Dataset records:
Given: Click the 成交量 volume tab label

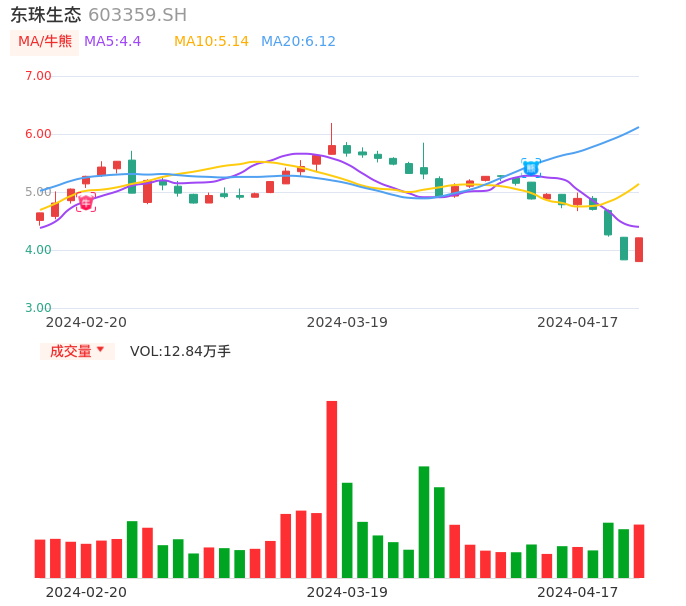Looking at the screenshot, I should click(70, 351).
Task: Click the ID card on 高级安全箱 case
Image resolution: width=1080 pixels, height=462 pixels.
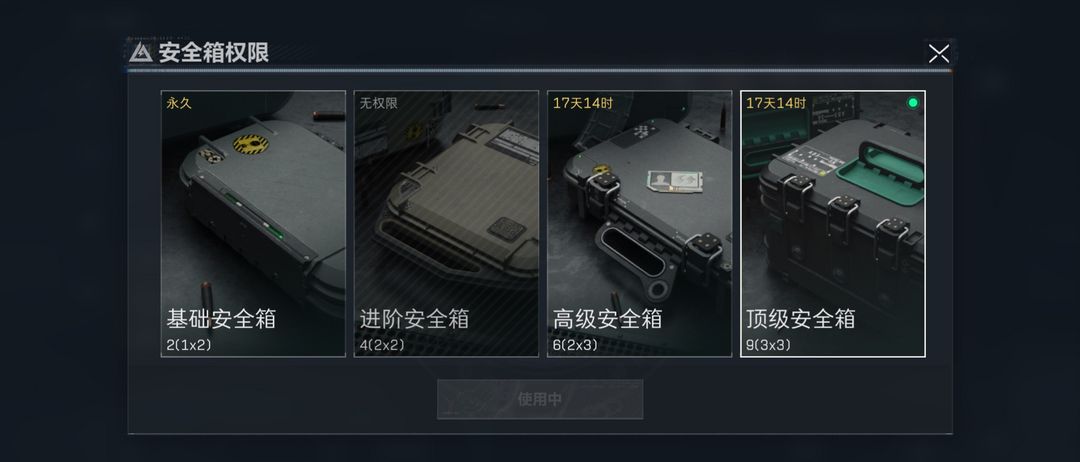Action: (x=675, y=181)
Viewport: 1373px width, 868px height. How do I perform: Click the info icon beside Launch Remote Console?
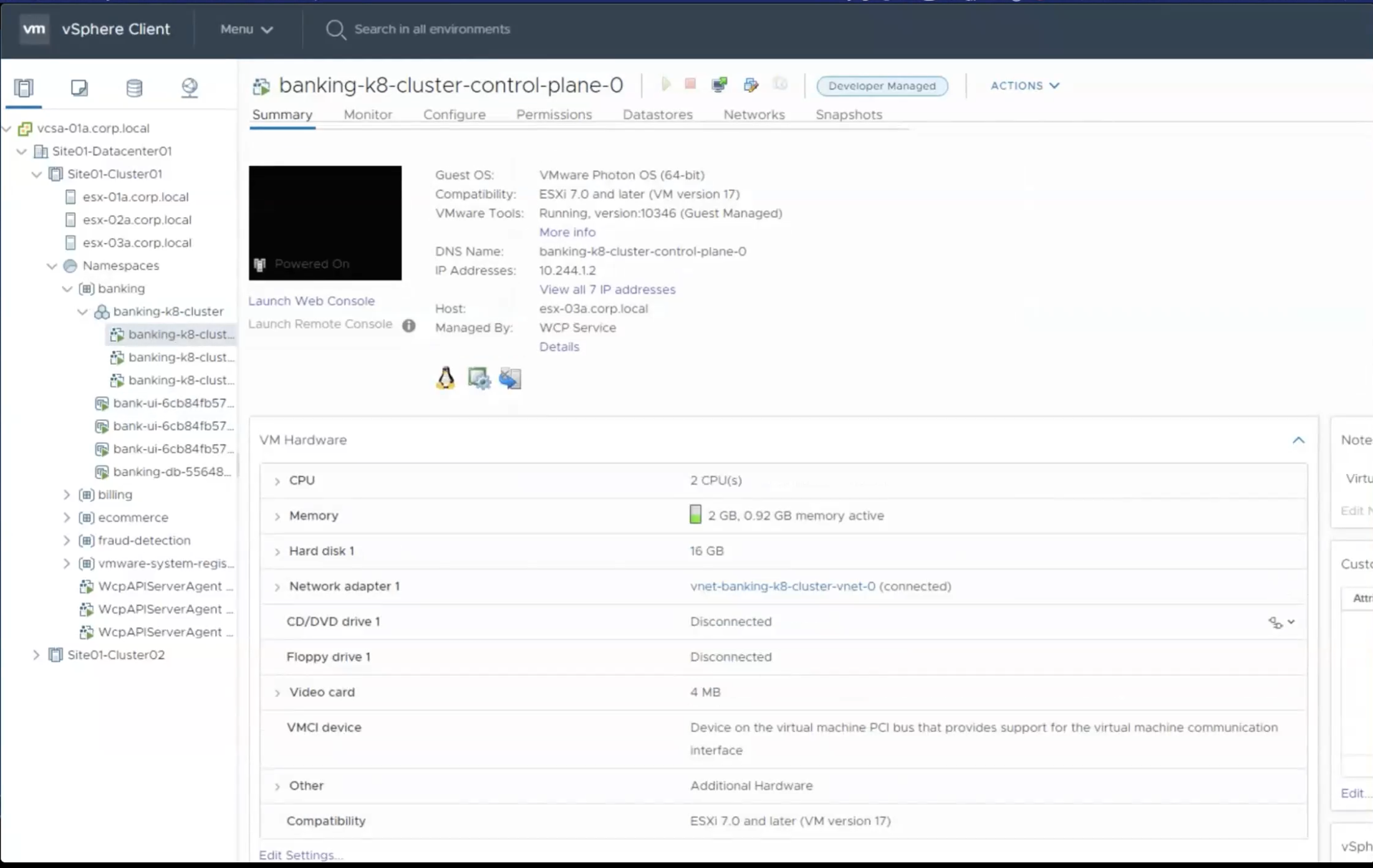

■ **Exercise brief**
Copy out every item with "Viewport" renamed to "Display area" and nothing else altered. Omit the pictures.

■ **Full output**
Given: Click the 成交量 volume tab label

Looking at the screenshot, I should click(70, 351).
Task: Click the ID card on 高级安全箱 case
Image resolution: width=1080 pixels, height=462 pixels.
Action: (x=675, y=181)
Display area: 1373px width, 868px height. How do I perform: Click the info icon beside Launch Remote Console?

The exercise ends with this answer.